Mellon Foundation Awards $6-Million Grant to Support Graduate Education in the Humanities
The Andrew W. Mellon Foundation has awarded the School of Arts and Sciences a grant of $6 million to support graduate education in the humanities. This endowment gift will significantly enhance financial aid for SAS graduate students in the humanities through fellowships as well as a new award program.
“Graduate student support is an investment not only in the future of academe but also in the future of society,” said Penn President Amy Gutmann. “The Mellon Foundation’s generous grant will allow us to increase our support of exceptional doctoral students doing humanistic scholarship at Penn, and help us sustain our commitment to the next generation of scholars and researchers.”

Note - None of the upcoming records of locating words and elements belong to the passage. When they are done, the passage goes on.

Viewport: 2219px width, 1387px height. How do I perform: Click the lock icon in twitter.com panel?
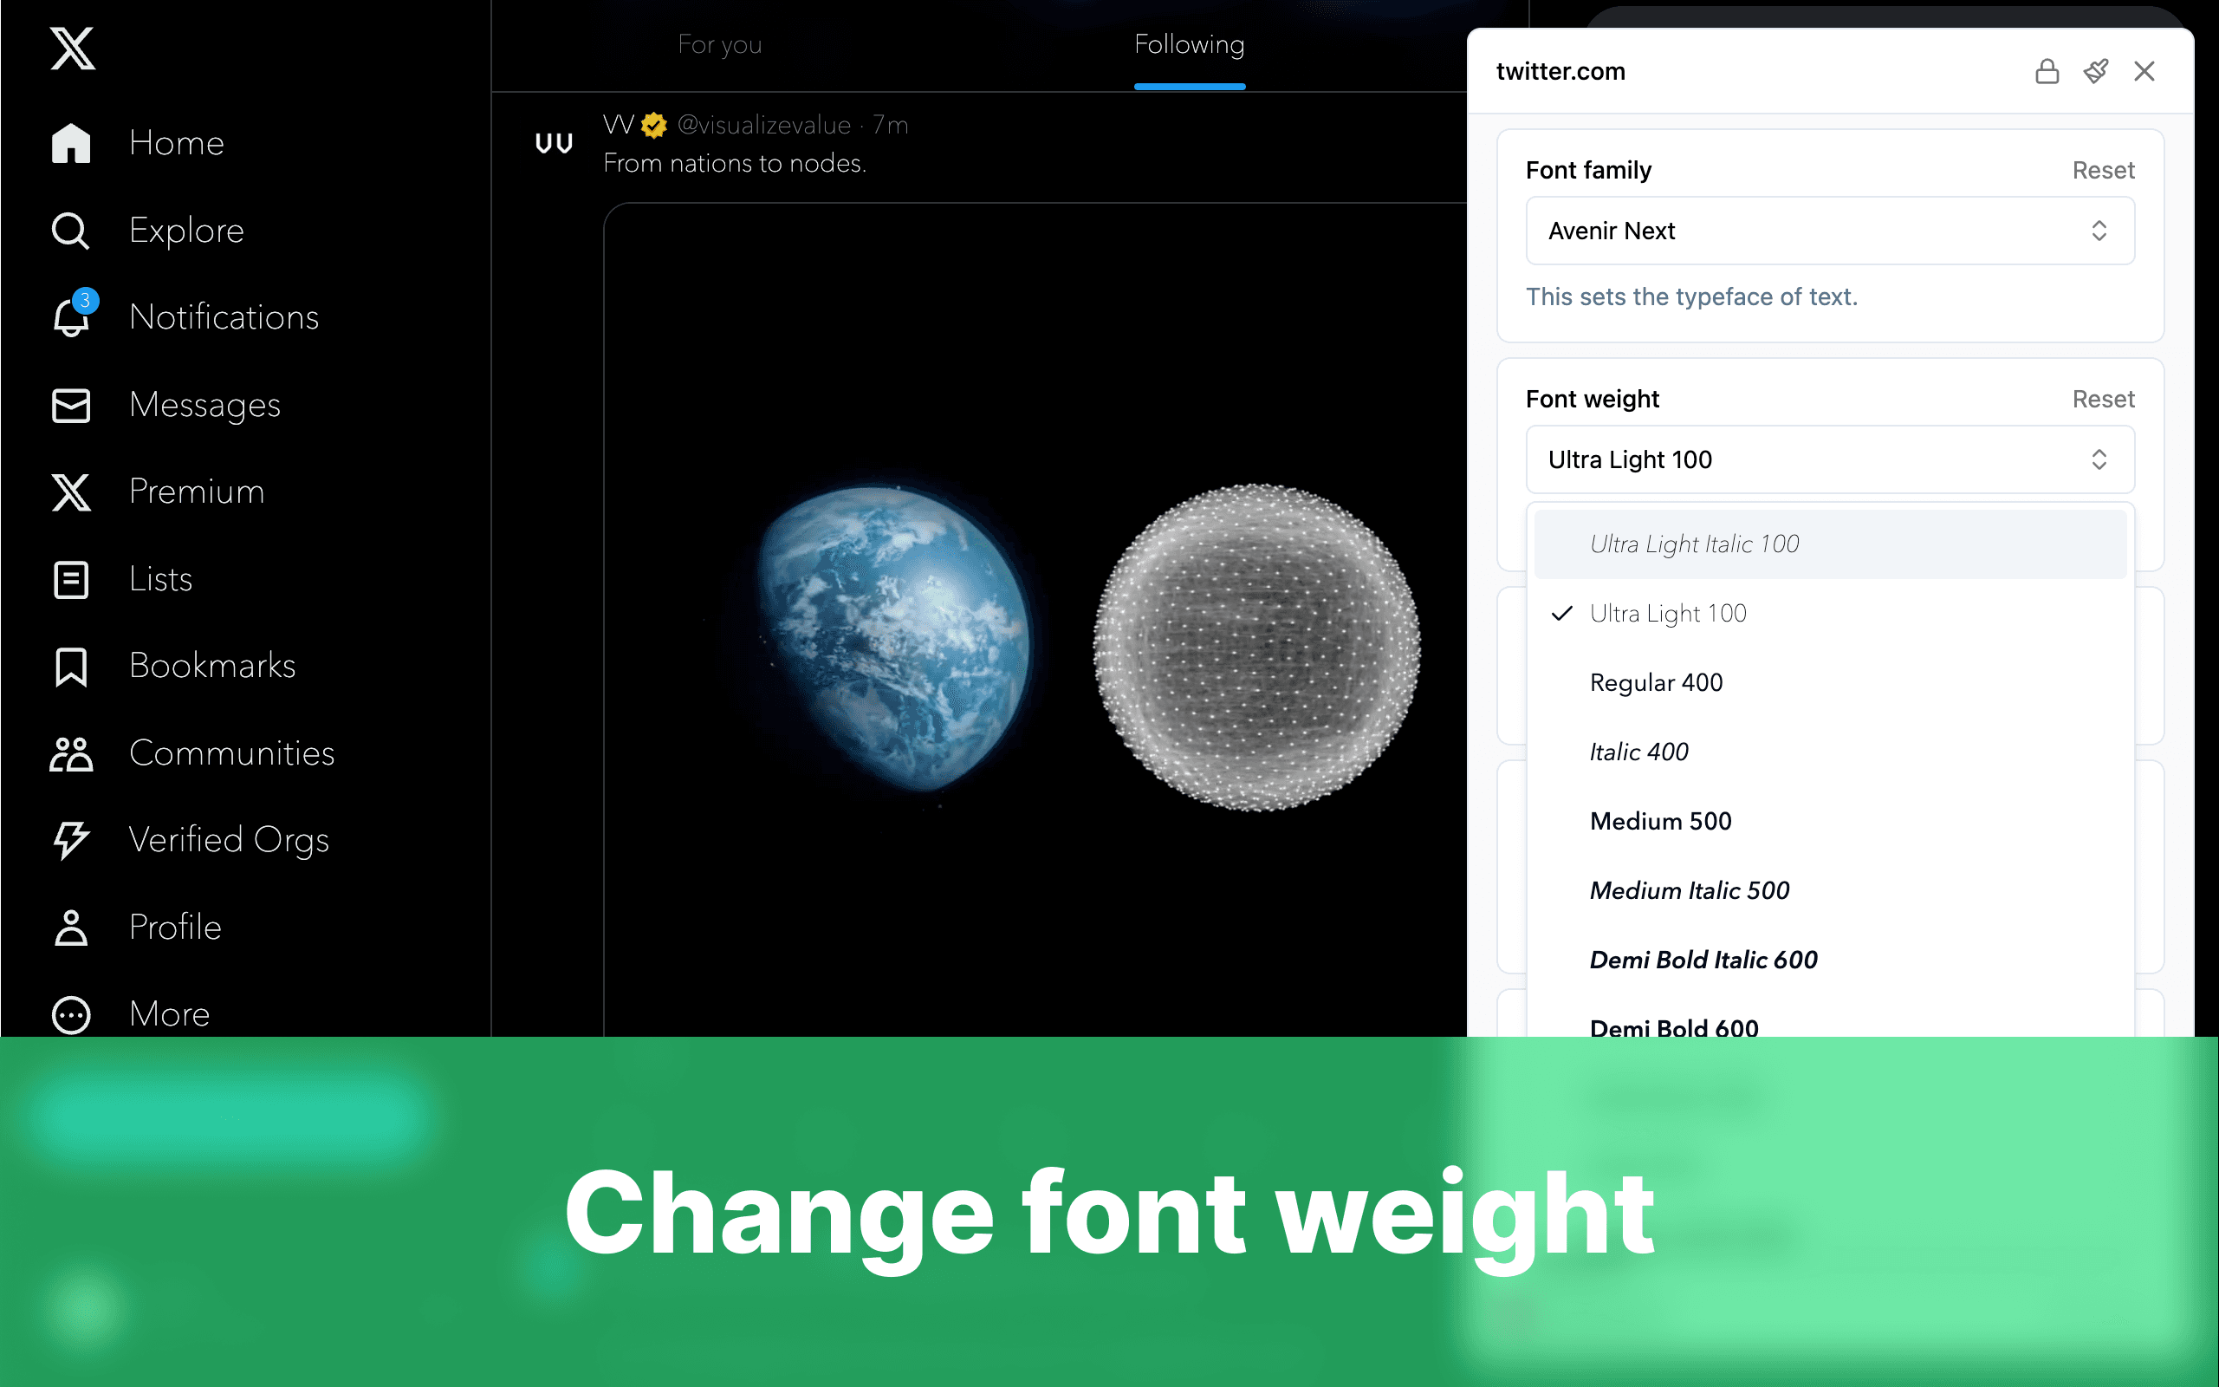click(x=2045, y=71)
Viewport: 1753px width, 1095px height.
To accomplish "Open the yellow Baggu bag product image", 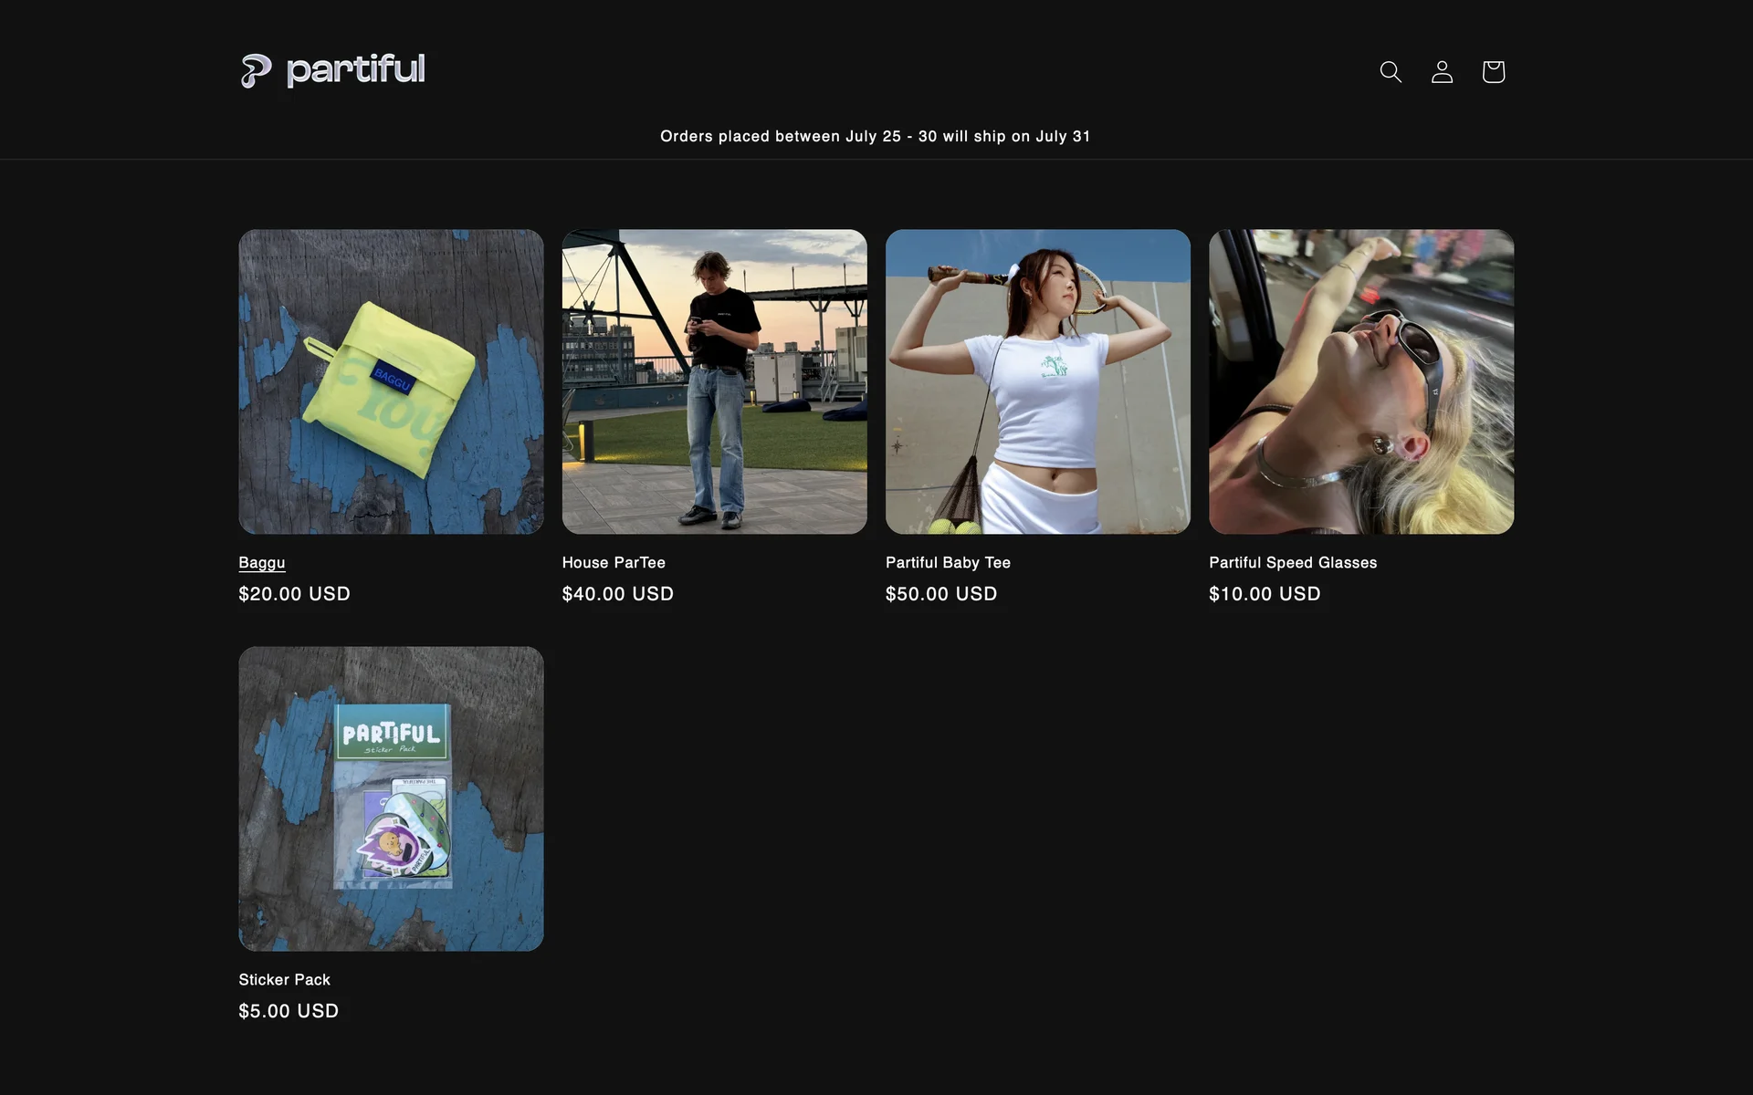I will tap(391, 381).
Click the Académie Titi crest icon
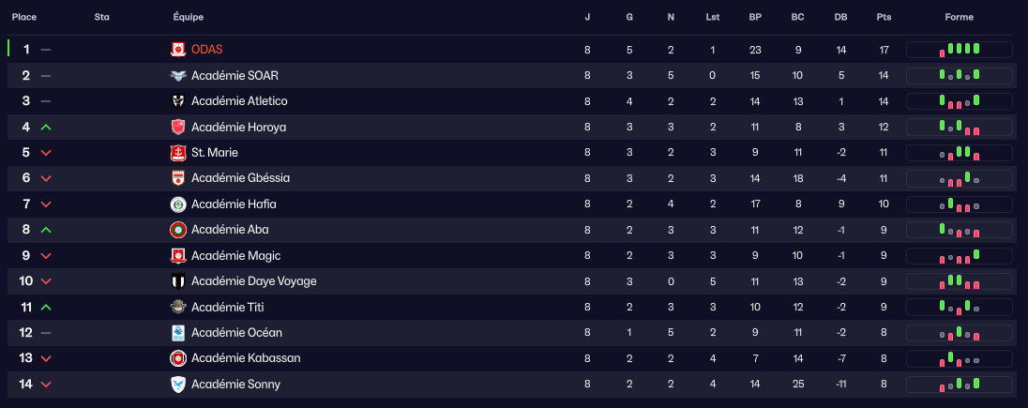The width and height of the screenshot is (1028, 408). point(178,307)
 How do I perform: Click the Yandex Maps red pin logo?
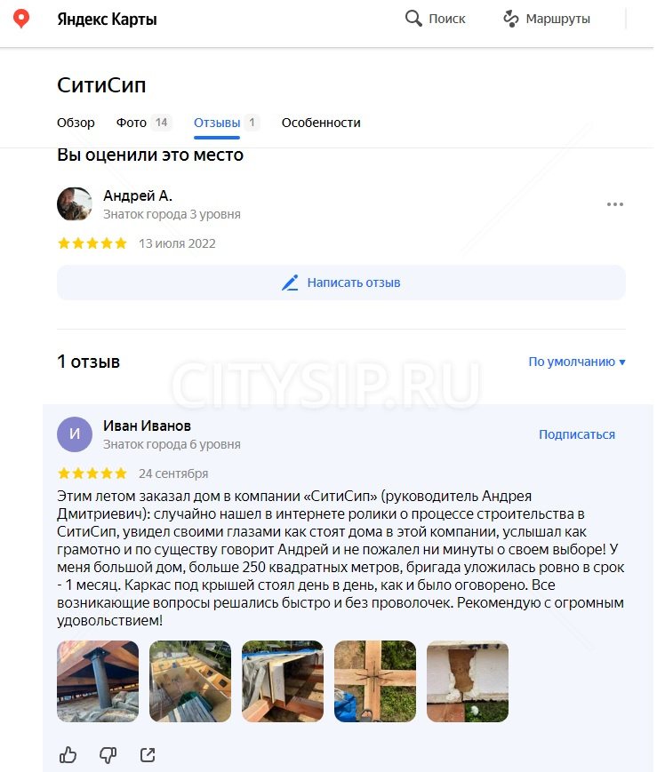point(21,20)

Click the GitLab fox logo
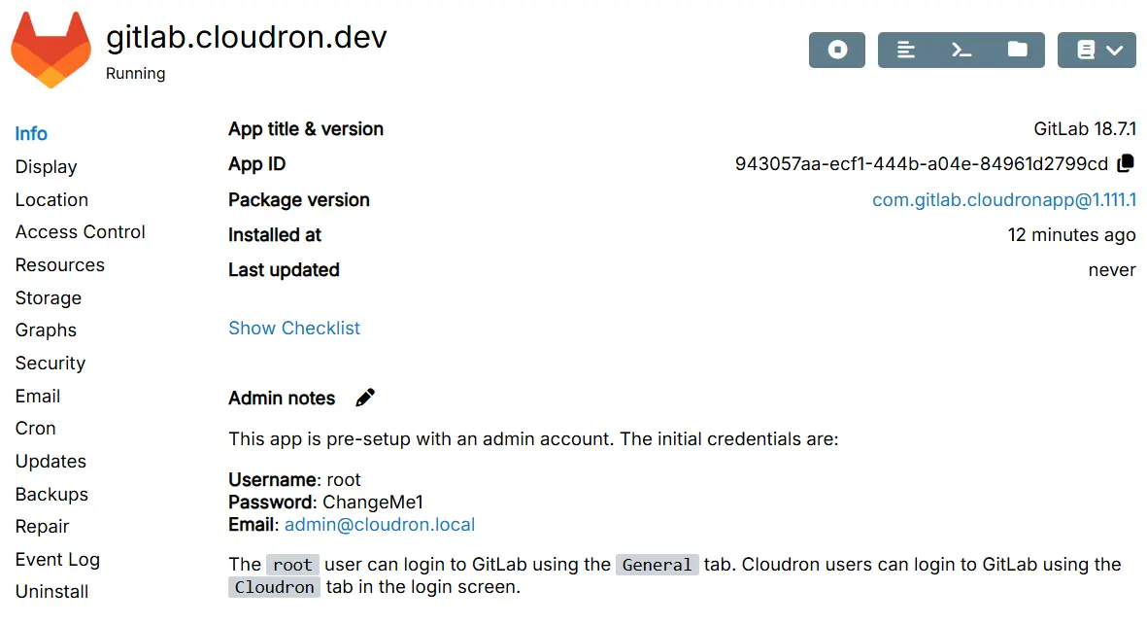coord(52,51)
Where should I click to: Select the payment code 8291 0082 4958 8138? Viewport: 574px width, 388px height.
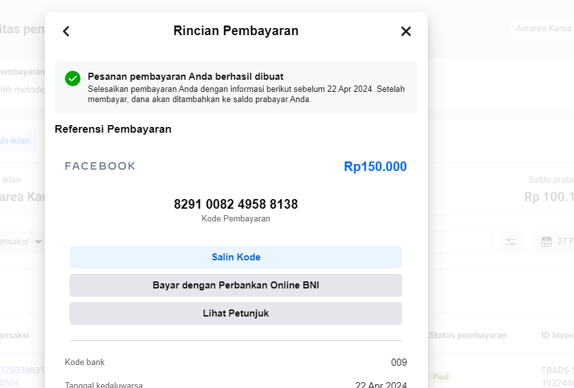pyautogui.click(x=236, y=204)
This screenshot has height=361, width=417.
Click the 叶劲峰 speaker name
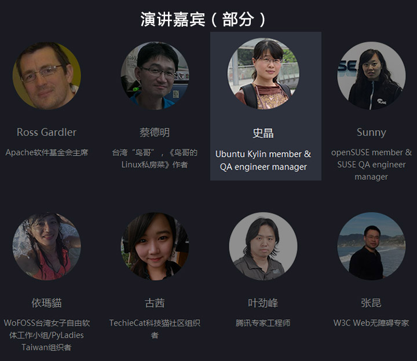263,303
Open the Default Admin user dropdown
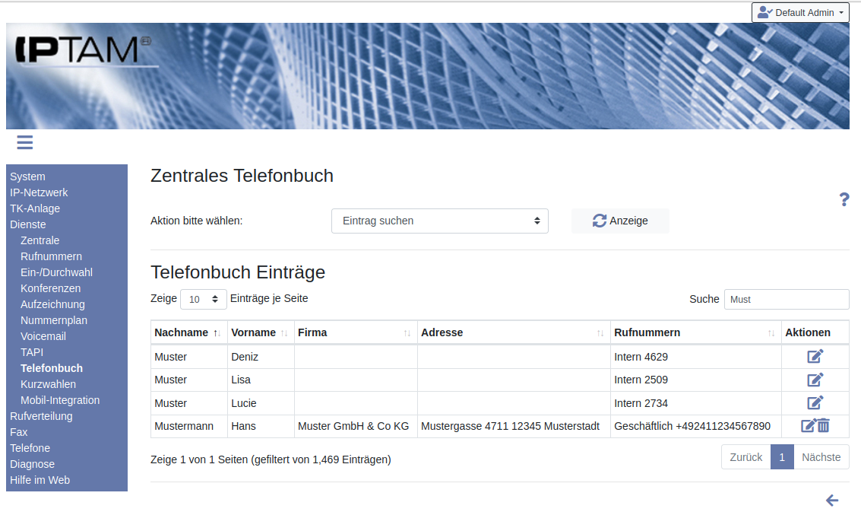This screenshot has width=861, height=515. tap(800, 12)
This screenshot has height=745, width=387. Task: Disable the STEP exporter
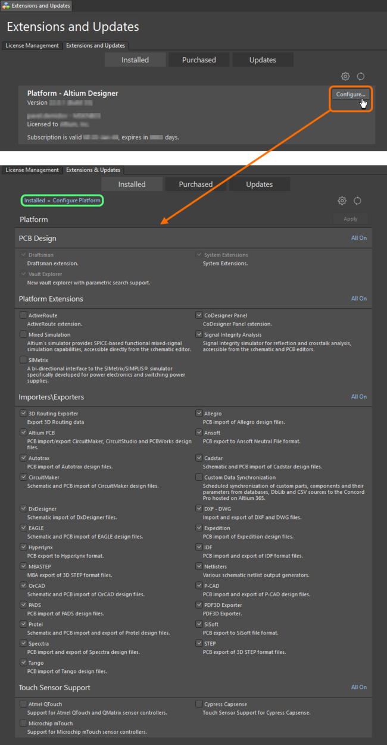[x=199, y=643]
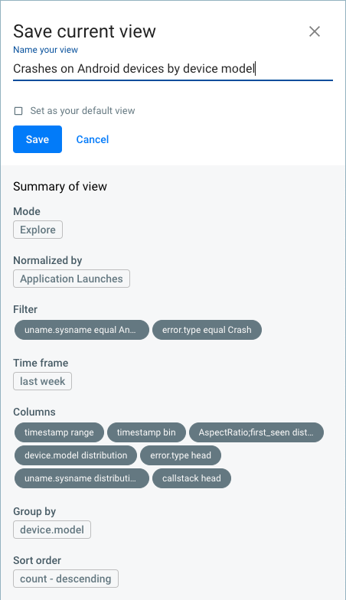Click the count - descending sort chip
Image resolution: width=346 pixels, height=600 pixels.
tap(66, 579)
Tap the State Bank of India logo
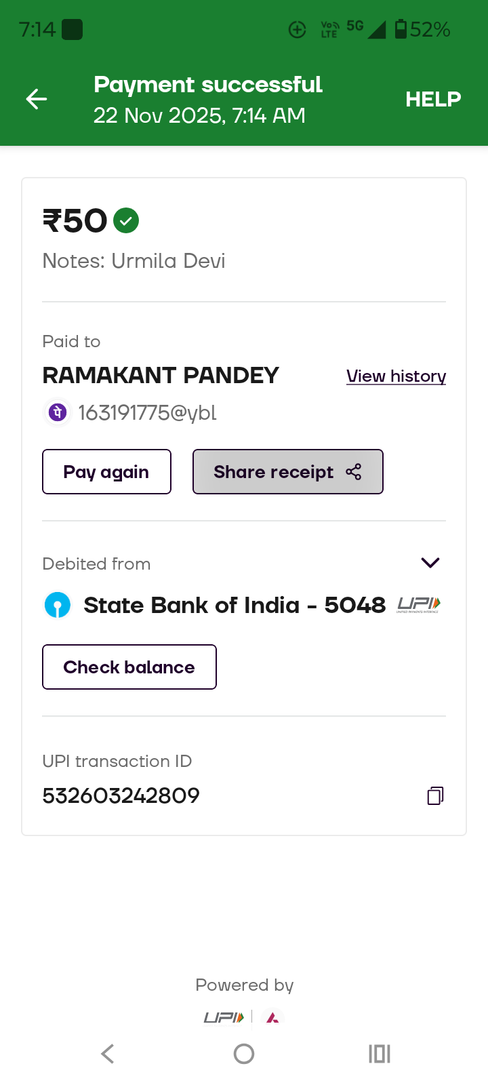The height and width of the screenshot is (1085, 488). tap(58, 605)
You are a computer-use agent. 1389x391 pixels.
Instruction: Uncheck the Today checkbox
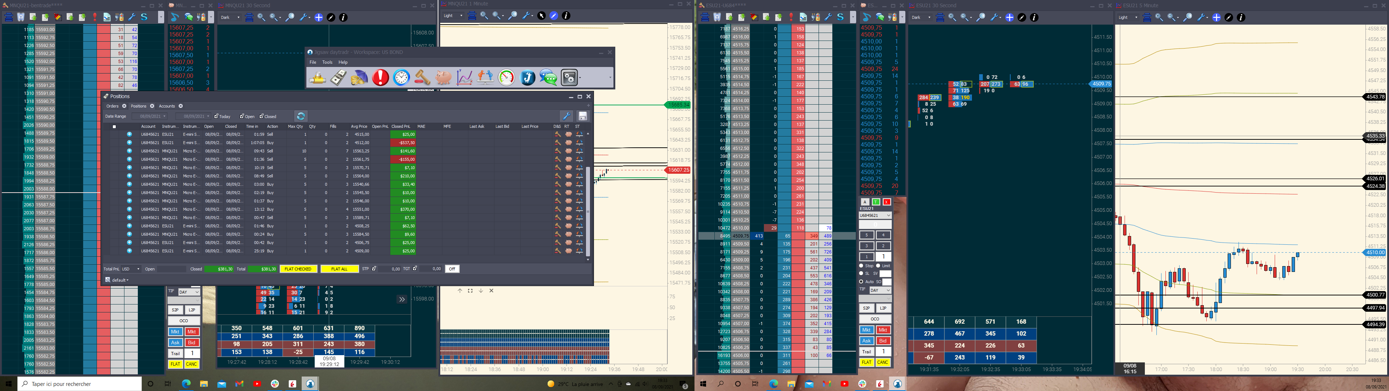216,116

In the next few years, the Mellon gift will be used to provide continuing graduate students in the humanities support for summer stipends and dissertation research. In the future, the Mellon funds will also help launch a new award program—the Francis Hopkinson Fellowship—to recognize those top fourth- and fifth-year students pursuing humanities dissertation research.
“Outstanding graduate students are essential to the intellectual life of a great university,” said SAS Dean Rebecca Bushnell. “We are deeply grateful to the Mellon Foundation for this endowment support, which will help the School attract the very best of the next generation of humanities scholars, researchers and teachers.”
The Andrew W. Mellon Foundation makes long-term grants in a number of areas—including higher education and scholarship—to build, strengthen and sustain institutions and their core capacities. Previous initiatives the Foundation has supported at Penn include postdoctoral fellowships in the humanities, the Penn Program on Democracy, Citizenship and Constitutionalism and the Penn Humanities Forum.